# Your objective
Please output the data below exactly as given, starting at its first line and stopping after the line that contains "Task: Click the RACING team name cell".

(Excerpted data)

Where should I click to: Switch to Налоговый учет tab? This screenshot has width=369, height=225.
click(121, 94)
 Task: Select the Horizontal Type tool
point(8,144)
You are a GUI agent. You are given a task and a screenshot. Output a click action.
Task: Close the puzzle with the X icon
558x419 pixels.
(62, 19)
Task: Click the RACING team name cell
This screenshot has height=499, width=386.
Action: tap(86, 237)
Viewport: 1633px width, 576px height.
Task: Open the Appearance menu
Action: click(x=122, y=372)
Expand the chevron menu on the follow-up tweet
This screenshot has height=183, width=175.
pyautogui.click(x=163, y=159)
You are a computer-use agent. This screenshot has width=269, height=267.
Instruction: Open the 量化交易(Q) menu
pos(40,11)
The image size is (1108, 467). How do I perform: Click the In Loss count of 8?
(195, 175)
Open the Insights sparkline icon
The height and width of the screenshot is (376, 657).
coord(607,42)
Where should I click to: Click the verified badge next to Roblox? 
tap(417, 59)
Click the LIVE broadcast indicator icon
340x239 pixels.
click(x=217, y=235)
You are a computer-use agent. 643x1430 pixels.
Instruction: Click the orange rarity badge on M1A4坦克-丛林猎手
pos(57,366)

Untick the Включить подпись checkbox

(End Excerpted data)

# Exercise solution
Where should I click to: Switch to Налоговый учет tab? This screenshot has width=369, height=225.
click(121, 94)
 Task: Select the Horizontal Type tool
point(8,144)
You are a GUI agent. You are given a task and a screenshot. Output a click action.
Task: Close the puzzle with the X icon
558x419 pixels.
(62, 19)
Task: Click the RACING team name cell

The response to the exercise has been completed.